Per quanto riguarda il materiale, la grande maggioranza dei modelli è realizzata in alluminio per sopportare le sollecitazioni fisiche legate in particolare all'atterraggio degli enormi salti indotti da questa pratica. I modelli più alto di gamma — riservati ai competitori alla ricerca del minimo secondo — adottano comunque il carbonio, anche se la soluzione più spesso adottata consiste nel combinare un triangolo anteriore in carbonio per la vivacità e un triangolo posteriore in alluminio per la robustezza.

Per quanto riguarda il formato delle ruote MTB, tutte le soluzioni sono qui ipotizzabili. Il 26 pollici, che fino a poco tempo fa era ancora la norma in questa disciplina, è quasi scomparso a favore del 27,5", apprezzato per l'eccellente compromesso tra la nervosità del 26" e la facilità di guida del 29". Va tuttavia notato che sotto l'impulso di alcuni piloti professionisti, il 29" è oggi il formato più utilizzato grazie alle nuove geometrie. È tutto una questione di gusto, nonché di corporatura del rider: un 29 pollici può essere vantaggioso per i piloti che misurano più di 1,70 m.

CON QUALE EQUIPAGGIAMENTO?

Oltre a un insieme forcella/ammortizzatore in grado di assorbire i colpi più duri con escursioni di 200 o addirittura 220 mm, l'altro componente da considerare con la massima attenzione sarà ovviamente i freni a disco MTB. Devono avere un diametro minimo di 180/200 mm e, se possibile, essere ventilati per evitare il surriscaldamento, con pinze a quattro pistoni per una mordenza massima e pastiglie metalliche che sopportano meglio le alte temperature, garantendo così una frenata efficace per tutta la durata della discesa.

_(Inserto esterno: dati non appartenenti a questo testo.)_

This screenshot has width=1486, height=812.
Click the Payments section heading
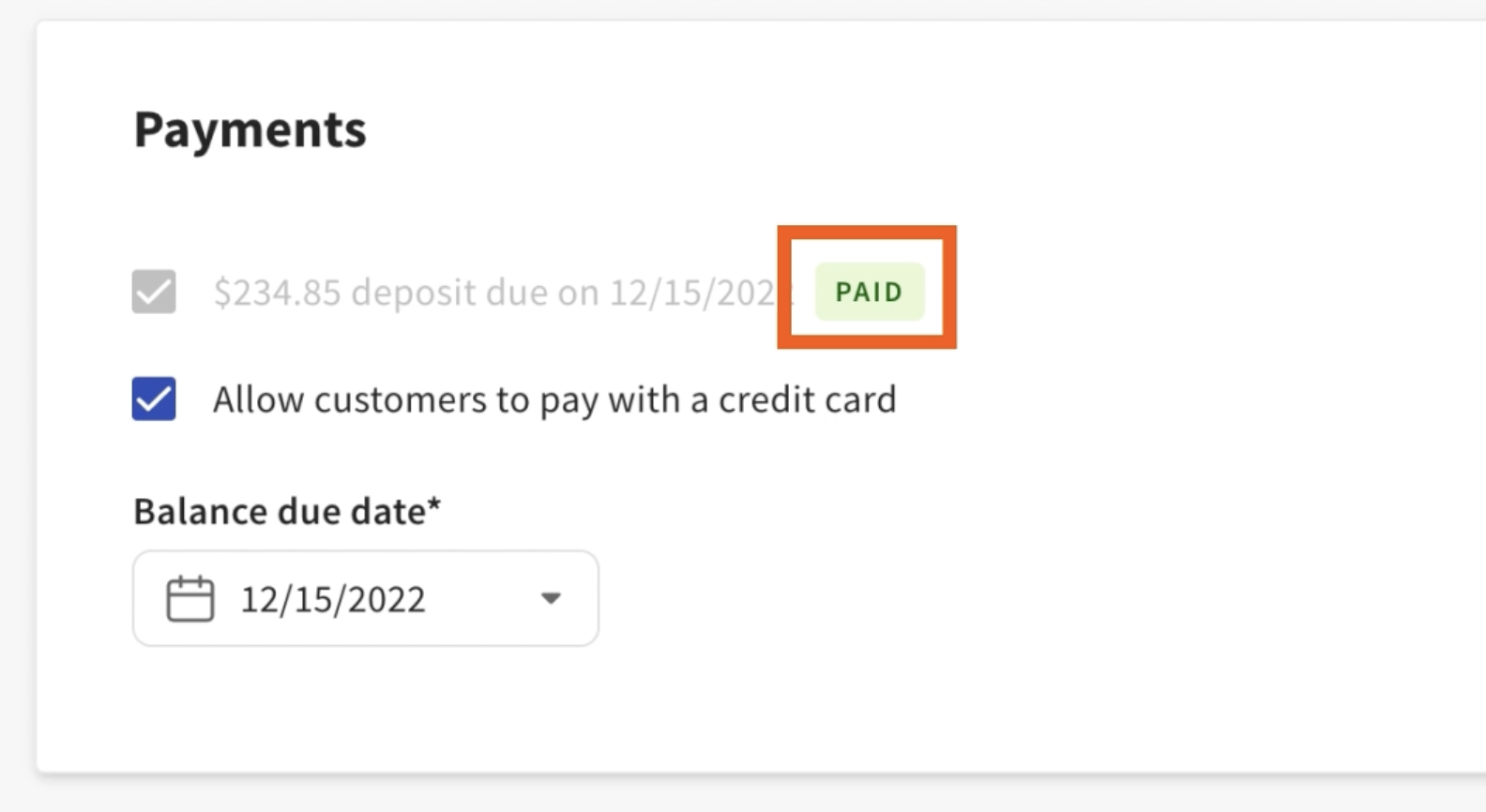coord(250,129)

Infine, la scelta dei pneumatici condizionerà notevolmente la qualità della tua guida. Qualunque sia il terreno (umido, secco, sassoso), opta per un pneumatico largo (almeno 2,40" di sezione), con tasselli spessi soprattutto sui lati per garantire il massimo grip in frenata e in curva, e una mescola relativamente morbida (soprattutto all'anteriore) per aderire al terreno e assorbire efficacemente gli urti.